Depuis quelques années, les Grecs et le reste du monde regardent, effarés, les incendies ravager les terres et les forêts du pays de Socrate. Les feux incontrôlables s’aventurent de plus en plus souvent jusqu’aux portes de la capitale. Nikos Nikolopoulos, écrivain suisse d’origine hellénique, en a tiré un thriller politico-écologique sacrément réaliste et flippant.

Dix chapitres, dix jours, un compte à rebours implacable du 9 au 19 septembre 2024. Athènes est en feu et un attentat se prépare. Les services de l’unité spéciale antiterroriste, la redoutable EKAM, sont sur les dents. Avant, du temps du régime dictatorial des colonels, ils ciblaient les opposants politiques parce que la Grèce nageait dans le progrès. « Onassis frétait des pétroliers, les armait, les Américains se sentaient chez eux, Olympic Airways étincelait dans l’azur, les atterrissages frôlaient la mer sur le rivage d’Helliniko après un survol de l’Acropole« . Aujourd’hui, le progrès a gagné et les services traquent les écologistes, « radicaux » ou encore les « écoterroristes » dans « un immeuble ingérable sur le plan énergétique ». Une qualification douteuse, selon Popi qui appartient à cette unité spéciale. À titre personnel, elle-même est totalement réceptive aux thèses du changement climatique. Au point de ne pas vouloir d’enfant. Alors quand son chef sort de son chapeau le nom du militant, Stamatis Toundas, elle est plus que septique. Non seulement, elle serait plutôt d’accord avec lui mais en plus, elle voit mal comment un type qui est coincé dans une chaise roulante, pourrait fomenter un attentat. Elle se trompe.
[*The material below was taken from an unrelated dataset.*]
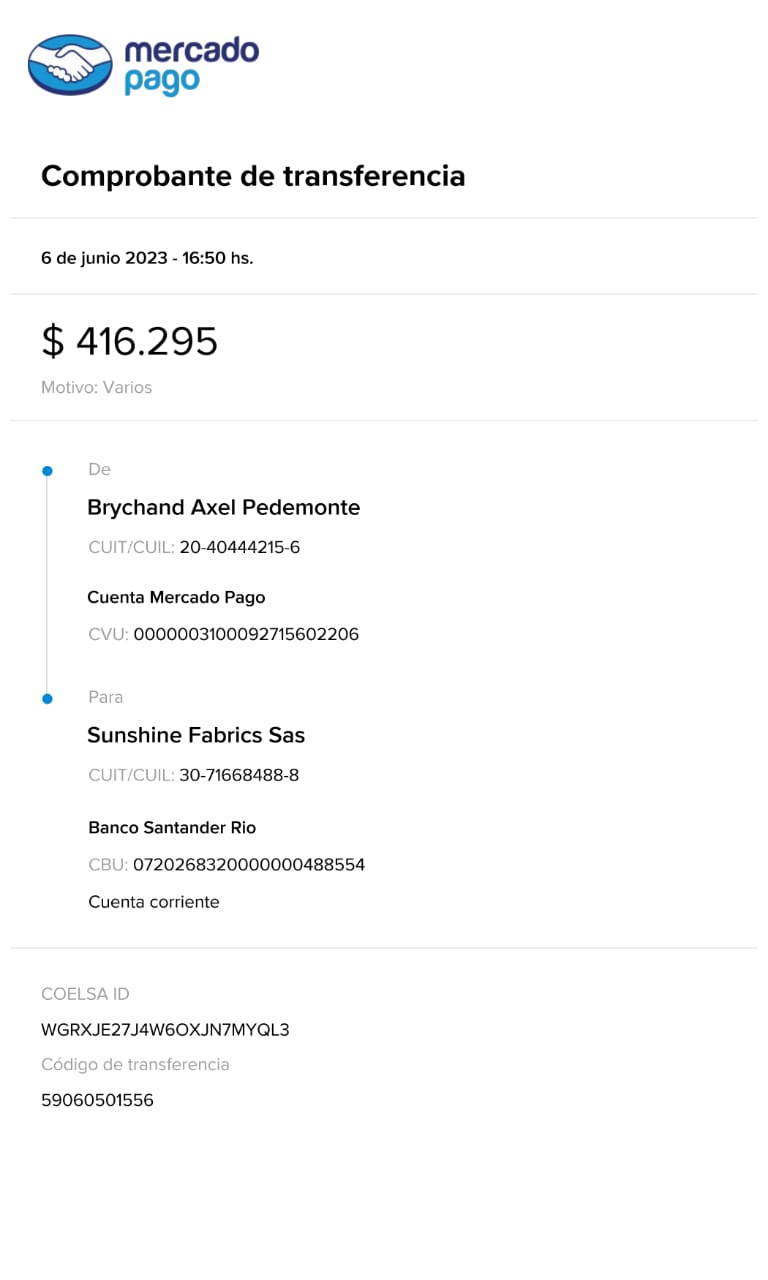Select the $ 416.295 amount
Image resolution: width=768 pixels, height=1280 pixels.
(x=129, y=342)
Le roman de Nikos Nikolopoulos met en scène des femmes fortes. Si Popi est du côté des forces de l’ombre, il y a aussi Evguenia d’origine russe, comme ne cessent de lui rappeler ses collègues lourdingues de la police. Elle se trouve aux premières loges de la corruption au plus bas de l’échelle des autorités. Voire pire. Comme lui aurait sûrement soufflé sa grand-mère, récemment décédée. “Tu n’aurais pas imaginé rejoindre une association de malfaiteurs”. L’incendie qui fait rage aux portes d’Athènes est criminel. Et justement, ces flics n’en démordent pas, les jeunes afghans d’un campement qu’ils ont démantelé, en sont responsables. Bien évidemment.
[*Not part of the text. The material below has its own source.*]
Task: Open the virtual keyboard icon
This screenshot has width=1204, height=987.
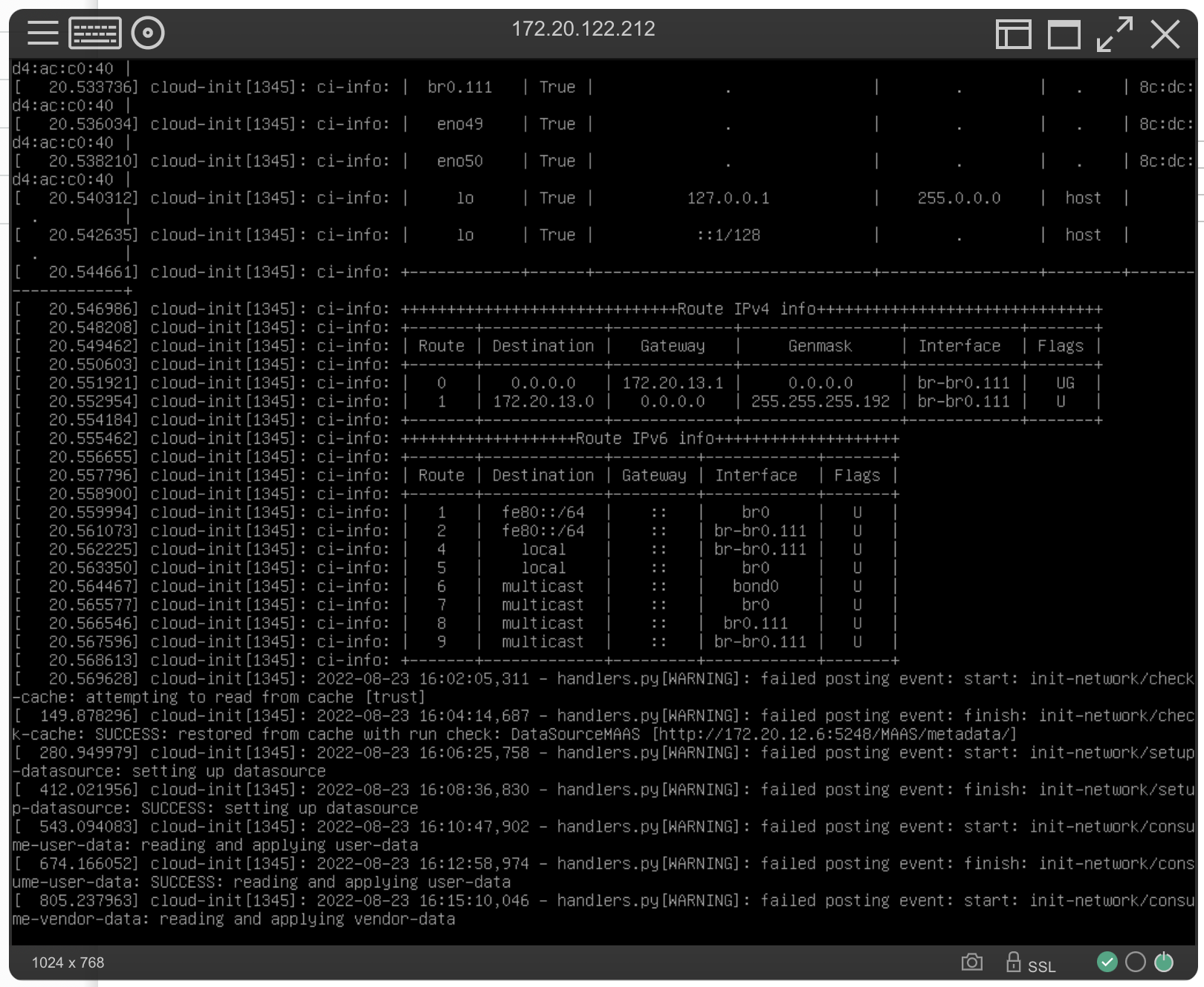Action: [95, 33]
Mais que pèsent les flammes aussi violentes soient-elles face à un risque d’attentat contre le ministre de l’Environnement, Takis Starkos, l’ami des Chinois. Promoteur d’un projet désastreux d’extension du port du Pirée, Starkos semble privilégier l‘économie à la protection de l’environnement. Il est très controversé. Et que vient faire Evangelos, ex- super agent, désormais à la retraite. Pourquoi ce jeune paraplégique veut-il le rencontrer ? Les antennes des services sont en alerte, trop de signaux inquiétants parce que peu lisibles. Ils le savent tous, ce ministre est corrompu jusqu’à la moëlle mais la raison d’État n’est pas une notion abstraite. Rien de bon à ressusciter cet Evangelos. Personnage trait-d’union être le passé et le présent, il est le seul connaître le ministre et ses cadavres dans le placard.
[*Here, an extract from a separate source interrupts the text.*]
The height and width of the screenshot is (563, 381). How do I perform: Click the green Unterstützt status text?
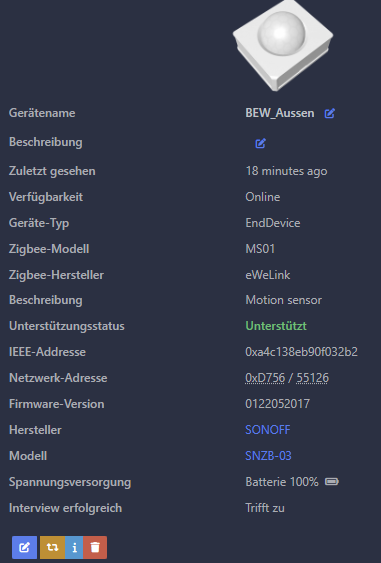tap(276, 326)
Au fur et mesure de l’enquête, l’air devient irrespirable. Il semble que la Grèce peine à se relever. Après la crise économique des années Merkel, le pays subit les coups de butoir d’une nature impitoyable aidée dans son entreprise de reconquête par des hommes sans scrupules. Et Athènes brûlait est un roman crépusculaire où Hadès a déployé ses forces au-delà des portes des Enfers. Quitte à asphyxier le monde des vivants.

Et Athènes brûlait de Nikos Nikolopoulos, Éditions L’Aube Noire, 352 pages, 22 euros.